DeepSeek R1 for Text Summarization
We will summarize articles in their News Article Dataset. The following script imports the dataset.
# Kaggle dataset download link
# https://github.com/reddzzz/DataScience_FP/blob/main/dataset.xlsx
dataset = pd.read_excel(r"D:\Datasets\dataset.xlsx")
dataset = dataset.sample(frac=1)
print(dataset.shape)
dataset.head()Output:
Next, we will define the generate_summary() function, which generates a summary of the news articles.
def generate_summary(model, system_role, user_query):
response = model.chat_completion(
messages=[{"role": "system", "content": system_role},
{"role": "user", "content": user_query}],
max_tokens=1500,
)
output = response.choices[0].message.content
summary = output.strip().split("\n")[-1].strip()

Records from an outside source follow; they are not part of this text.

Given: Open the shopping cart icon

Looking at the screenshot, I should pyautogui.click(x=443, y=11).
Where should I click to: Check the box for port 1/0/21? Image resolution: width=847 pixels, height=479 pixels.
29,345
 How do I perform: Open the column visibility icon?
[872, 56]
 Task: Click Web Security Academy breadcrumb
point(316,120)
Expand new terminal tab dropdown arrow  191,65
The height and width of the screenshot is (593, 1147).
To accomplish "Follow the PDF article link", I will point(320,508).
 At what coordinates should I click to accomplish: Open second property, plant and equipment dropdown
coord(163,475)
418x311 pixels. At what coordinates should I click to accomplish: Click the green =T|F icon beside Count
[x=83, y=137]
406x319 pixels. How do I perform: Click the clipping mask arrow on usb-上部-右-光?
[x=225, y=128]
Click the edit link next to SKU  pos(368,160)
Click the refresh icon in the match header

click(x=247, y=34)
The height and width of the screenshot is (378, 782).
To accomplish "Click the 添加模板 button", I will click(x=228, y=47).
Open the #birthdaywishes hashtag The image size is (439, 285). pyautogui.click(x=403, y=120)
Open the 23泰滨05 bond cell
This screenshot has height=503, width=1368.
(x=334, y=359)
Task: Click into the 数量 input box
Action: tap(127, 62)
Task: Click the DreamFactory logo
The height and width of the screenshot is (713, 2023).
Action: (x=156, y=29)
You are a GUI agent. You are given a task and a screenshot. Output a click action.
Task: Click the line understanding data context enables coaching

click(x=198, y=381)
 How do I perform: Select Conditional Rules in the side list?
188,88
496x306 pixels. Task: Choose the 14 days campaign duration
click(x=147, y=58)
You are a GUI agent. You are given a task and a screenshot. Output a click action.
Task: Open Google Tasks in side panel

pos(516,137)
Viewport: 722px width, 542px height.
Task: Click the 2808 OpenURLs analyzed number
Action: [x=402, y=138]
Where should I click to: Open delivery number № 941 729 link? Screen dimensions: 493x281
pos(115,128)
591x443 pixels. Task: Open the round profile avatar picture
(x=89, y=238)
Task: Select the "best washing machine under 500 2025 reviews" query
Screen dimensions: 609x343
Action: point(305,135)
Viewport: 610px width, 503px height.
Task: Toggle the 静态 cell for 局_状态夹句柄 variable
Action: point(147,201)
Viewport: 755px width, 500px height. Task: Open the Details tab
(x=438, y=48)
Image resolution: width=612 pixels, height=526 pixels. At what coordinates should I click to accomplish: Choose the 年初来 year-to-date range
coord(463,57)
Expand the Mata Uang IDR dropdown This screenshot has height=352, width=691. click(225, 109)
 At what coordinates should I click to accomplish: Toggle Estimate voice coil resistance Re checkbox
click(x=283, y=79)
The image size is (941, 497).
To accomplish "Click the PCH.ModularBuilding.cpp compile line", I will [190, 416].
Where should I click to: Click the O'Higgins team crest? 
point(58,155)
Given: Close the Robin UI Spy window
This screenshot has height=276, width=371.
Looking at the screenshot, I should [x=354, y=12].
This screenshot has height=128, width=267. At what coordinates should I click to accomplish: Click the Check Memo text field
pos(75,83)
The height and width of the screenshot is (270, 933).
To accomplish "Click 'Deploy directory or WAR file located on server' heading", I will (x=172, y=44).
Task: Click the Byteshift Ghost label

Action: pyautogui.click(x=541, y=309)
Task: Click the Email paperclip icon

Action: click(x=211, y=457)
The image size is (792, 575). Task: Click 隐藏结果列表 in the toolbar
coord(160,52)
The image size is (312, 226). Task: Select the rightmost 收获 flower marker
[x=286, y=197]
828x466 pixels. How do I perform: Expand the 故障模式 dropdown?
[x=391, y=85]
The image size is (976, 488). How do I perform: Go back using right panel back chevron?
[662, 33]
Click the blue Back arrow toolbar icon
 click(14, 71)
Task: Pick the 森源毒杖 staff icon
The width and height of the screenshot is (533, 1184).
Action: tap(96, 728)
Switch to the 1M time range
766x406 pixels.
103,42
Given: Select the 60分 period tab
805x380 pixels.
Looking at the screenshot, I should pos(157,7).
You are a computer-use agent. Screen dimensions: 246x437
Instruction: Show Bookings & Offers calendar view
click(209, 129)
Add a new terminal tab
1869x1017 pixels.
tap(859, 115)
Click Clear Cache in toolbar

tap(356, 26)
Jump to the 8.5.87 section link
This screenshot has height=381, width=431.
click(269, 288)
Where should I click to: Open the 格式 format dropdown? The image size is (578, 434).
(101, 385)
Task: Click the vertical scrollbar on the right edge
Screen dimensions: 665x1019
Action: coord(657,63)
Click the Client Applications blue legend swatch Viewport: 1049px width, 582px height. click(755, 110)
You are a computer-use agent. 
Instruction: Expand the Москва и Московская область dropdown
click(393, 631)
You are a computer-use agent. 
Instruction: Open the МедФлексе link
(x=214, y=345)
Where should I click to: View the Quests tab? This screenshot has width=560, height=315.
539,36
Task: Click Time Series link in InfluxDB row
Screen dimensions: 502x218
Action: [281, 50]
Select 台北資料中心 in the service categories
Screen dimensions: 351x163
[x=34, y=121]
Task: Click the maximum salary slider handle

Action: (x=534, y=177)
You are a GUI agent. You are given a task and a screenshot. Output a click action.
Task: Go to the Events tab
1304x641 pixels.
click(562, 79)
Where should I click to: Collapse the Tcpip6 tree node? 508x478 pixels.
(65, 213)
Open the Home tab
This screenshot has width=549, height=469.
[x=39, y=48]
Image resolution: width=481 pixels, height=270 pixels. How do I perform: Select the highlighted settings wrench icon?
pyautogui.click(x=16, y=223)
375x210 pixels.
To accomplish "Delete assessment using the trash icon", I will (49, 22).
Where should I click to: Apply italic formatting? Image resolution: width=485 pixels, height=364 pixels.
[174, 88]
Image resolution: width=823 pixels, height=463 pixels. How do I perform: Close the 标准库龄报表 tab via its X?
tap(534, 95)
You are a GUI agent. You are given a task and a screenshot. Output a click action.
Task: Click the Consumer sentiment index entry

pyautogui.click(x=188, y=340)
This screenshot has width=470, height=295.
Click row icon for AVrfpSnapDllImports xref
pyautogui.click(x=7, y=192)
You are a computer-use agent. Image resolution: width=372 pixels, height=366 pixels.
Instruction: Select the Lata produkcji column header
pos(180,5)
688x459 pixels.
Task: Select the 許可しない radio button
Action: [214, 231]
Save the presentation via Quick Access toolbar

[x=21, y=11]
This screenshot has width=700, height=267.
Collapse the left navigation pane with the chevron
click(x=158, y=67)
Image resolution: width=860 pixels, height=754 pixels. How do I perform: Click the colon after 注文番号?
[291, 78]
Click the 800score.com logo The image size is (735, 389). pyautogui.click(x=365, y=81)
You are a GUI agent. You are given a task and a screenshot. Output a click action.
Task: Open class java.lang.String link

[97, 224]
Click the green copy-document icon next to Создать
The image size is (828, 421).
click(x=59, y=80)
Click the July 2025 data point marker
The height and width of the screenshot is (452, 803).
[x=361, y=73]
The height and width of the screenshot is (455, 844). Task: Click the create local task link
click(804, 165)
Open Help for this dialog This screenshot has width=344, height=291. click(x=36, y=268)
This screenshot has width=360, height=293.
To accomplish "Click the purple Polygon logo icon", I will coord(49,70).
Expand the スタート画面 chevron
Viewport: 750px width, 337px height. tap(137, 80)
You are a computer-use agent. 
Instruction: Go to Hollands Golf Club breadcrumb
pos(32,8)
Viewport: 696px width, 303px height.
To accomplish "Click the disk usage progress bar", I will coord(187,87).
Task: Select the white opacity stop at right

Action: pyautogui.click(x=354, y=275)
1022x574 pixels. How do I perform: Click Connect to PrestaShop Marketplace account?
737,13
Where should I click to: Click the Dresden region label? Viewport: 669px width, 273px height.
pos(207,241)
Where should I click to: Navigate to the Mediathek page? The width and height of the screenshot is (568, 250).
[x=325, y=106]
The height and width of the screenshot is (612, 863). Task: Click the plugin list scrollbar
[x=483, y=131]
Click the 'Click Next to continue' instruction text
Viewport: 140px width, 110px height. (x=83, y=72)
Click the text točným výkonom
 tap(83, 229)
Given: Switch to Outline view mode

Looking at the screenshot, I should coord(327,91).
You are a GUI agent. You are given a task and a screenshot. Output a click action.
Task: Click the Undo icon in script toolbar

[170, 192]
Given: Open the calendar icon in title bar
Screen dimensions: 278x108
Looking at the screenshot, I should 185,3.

return summaryWe will use the ROUGE score metric to evaluate the performance of our DeepSeek model. The following script defines the calculate_rouge() function to calculate ROUGE scores for each article summary.
# Function to calculate ROUGE scores
def calculate_rouge(reference, candidate):
scorer = rouge_scorer.RougeScorer(['rouge1', 'rouge2', 'rougeL'], use_stemmer=True)
scores = scorer.score(reference, candidate)
return {key: value.fmeasure for key, value in scores.items()}Finally, we will iterate through the articles (first 20 only) in our dataset, generate the article summaries, and calculate their ROUGE scores. The output shows the average ROUGE scores for all the articles.
results = []
i = 0
for _, row in dataset[:20].iterrows():
article = row['content']
human_summary = row['human_summary']
i = i + 1
print(f"Summarizing article {i}.")
system_role = "You are an expert in creating summaries from text"
user_query = f"""Summarize the following article in 1150 characters. Do not return your thought process. Only the summary.
Your summary will be evaluated using ROUGE score. The summary should look like human created:\n\n{article}\n\nSummary:"""
generated_summary = generate_summary(deepseek_model_client,
system_role,
user_query)
rouge_scores = calculate_rouge(human_summary, generated_summary)
results.append({
'article_id': row.id,
'generated_summary': generated_summary,
'rouge1': rouge_scores['rouge1'],
'rouge2': rouge_scores['rouge2'],
'rougeL': rouge_scores['rougeL']
})
# Create a DataFrame with results
results_df = pd.DataFrame(results)
mean_values = results_df[['rouge1', 'rouge2', 'rougeL']].mean()
print(mean_values)
Output:
rouge1 0.368321
rouge2 0.102507
rougeL 0.183425
dtype: float64The output shows that the ROUGE scores obtained via the DeepSeek model are slightly lower than the Qwen model, which shows that DeepSeek's thinking abilities are still limited for longer text inputs. Try DeepSeek's larger models to see if you get better results for text summarization.